Public health is not CPS ( I am an RN for my local heath dept), they more then likely are trying to do a follow up for your DD2 and assess the lead situation. I would line out what you can, so put up the pack and play because every nurse is different and we are mandated reporters for abuse. not that cosleeping is abuse in my book obviously but every nurse considers different things to be "out there".Not vaxing doesn't bat an eye with me but then again I'm not your average public health nurse. Get an appointment scheduled for a WBV so if they ask, you can say we are going in on x date, with vaxing, "we are following a modified schedule per our pedi". And as far as the apartment goes, do you have to say you are renting? Can you just say you live with MIL, as in the kitchen you use several times a day is upstairs, and you just sleep downstairs? I don't know how strict they are on legal vs. illegal places to reside. Here we are often just happy a family has a place to stay regardless of where it is.


----------



## fancyoats (Jun 12, 2008)

i'l just echo the pps and say that the dept of health and cps are not the same thing. my dd had high lead levels at her first screening (in our state it is mandatory to screen yearly up to the age of 6) and the social workers who came were super nice, they just wanted to give me a bunch of info and help to determine what the source of the lead was in the environment (windows, doors, paint, furniture, soil, etc -- in our case, it ended up being the paint on our ancient refrigerator from the 60s which we immediately replaced), and nutritional info to help protect against further exposure (load her diet up with iron and calcium vit c/d/magnesium to help absorption, etc -- they might also recommend a supplement). they also had me look at a big long list of stuff (toys, jewelry) that had been recalled due to lead to see if we had any of that stuff.

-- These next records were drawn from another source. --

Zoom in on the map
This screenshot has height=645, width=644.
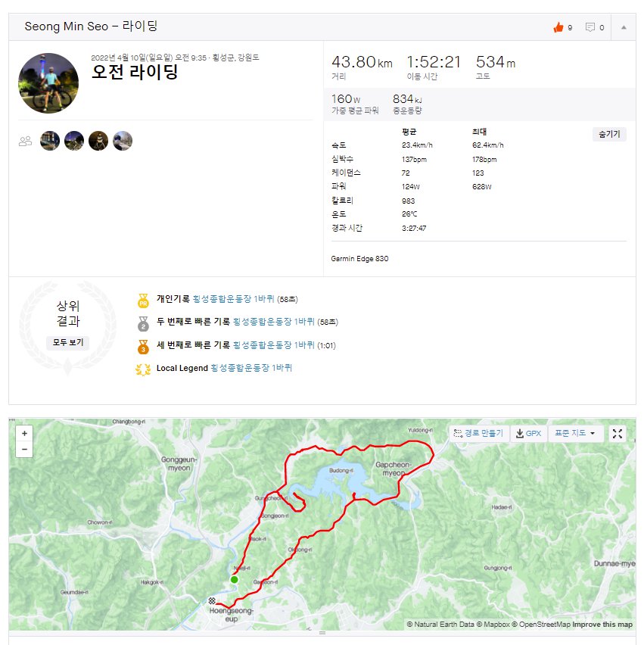pos(24,434)
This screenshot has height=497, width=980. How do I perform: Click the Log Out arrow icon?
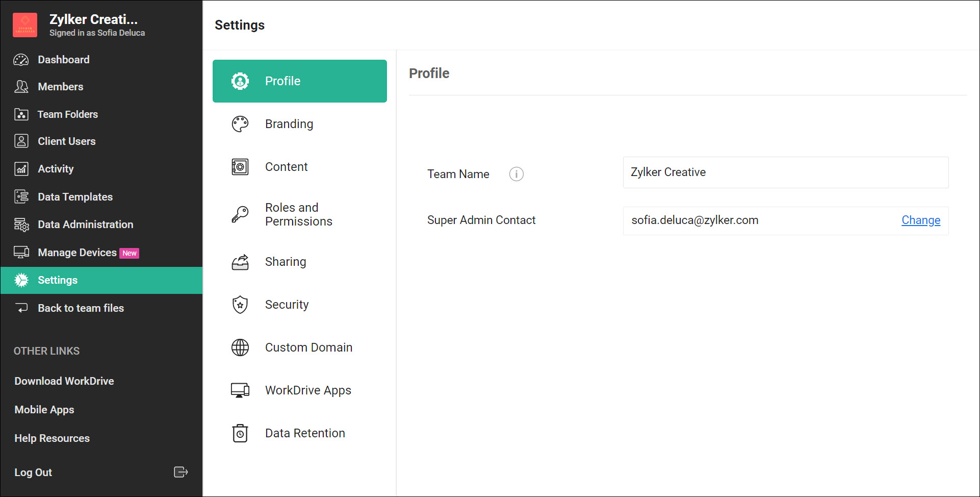180,472
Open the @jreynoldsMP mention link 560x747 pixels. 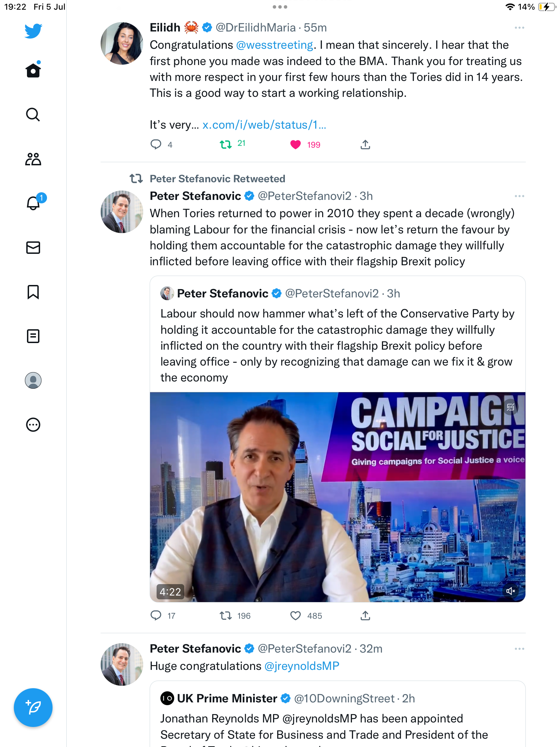point(302,666)
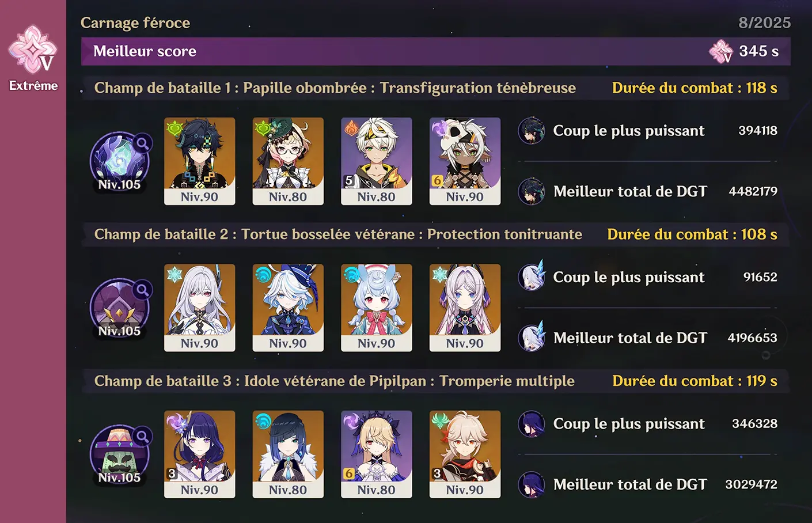Select the white-haired Cryo character in team 2
The width and height of the screenshot is (812, 523).
(200, 308)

all in all, it was not a big deal. i just tried to make sure the house was clean and tidy and that i seemed informed about the situation in general. i knew they were here to help me. (((hugs))) i hope you can get the situation sorted out. i found it really stressful and worry-inducing to have to think about the possibility of lead everywhere for the few months until dd's retest. the retest confirmed that her level was way down, so that meant we had successfully eliminated the source of her exposure. feel free to pm me. i think there is a tribe somewhere around here for mamas who had high lead level kids, too.


----------



## cappuccinosmom (Dec 28, 2003)

Tidy up and be polite.

Otherwise, I think you're overanalyzing this.

For one thing, you're living with relatives. So you pay some rent. No biggie. If it's part of the main house, and you can enter the other part of the house through yours, they'll likely not consider it a seperate "apartment". And yes, the health dept. is not the same thing as CPS. If there's lead, they're concerned. They'll want to test, and probably help your MIL fix the lead problem.


----------



## gbailey (Mar 10, 2009)

I believe the department of health is coming to find out the source of the lead and to make sure the child is no longer being exposed to it. I don't think it has anything to do with CPS. When you call to reschedule an appointment they can tell you the nature of their visit. Everything is going to be okay.


----------



## tbone_kneegrabber (Oct 16, 2007)

Ds tested high for lead. Health department came out, well they tried to come like 8 times before they actually got into the house, but that was partially me avoiding them and mostly the fact that they never called first, just showed up. They used this "zapper" thing to test everything for lead. They were not really concerned about anything else. At the time we had a side-carred crib and they didn't say anything about it.

They did give me a bath mat (the kind that goes in the shower to prevent slipping) and it was the slipperiest thing I've ever used! I nearly killed myself 4 times before we threw it away! And they gave me a smoke detector (although we have hard wired ones) and a night light? I dunno why those things, but anyway. I tried (very hard) to get the grant money to get some of our lead paint dealt with, to no avail. I will try again to persue them in Jan. Where I live they will do up to $5000 worth of lead abatement.


----------



## WindyCityMom (Aug 17, 2009)

Thanks everyone! I called and got an appointment for them to come, it's next Monday. They somehow convinced me to allow them to let a student doctor watch and observe. The man said that he's an "inspector". I got another letter in the mail that said so also. I'll keep everyone posted. Thanks again.

Megan


----------



## Smithie (Dec 4, 2003)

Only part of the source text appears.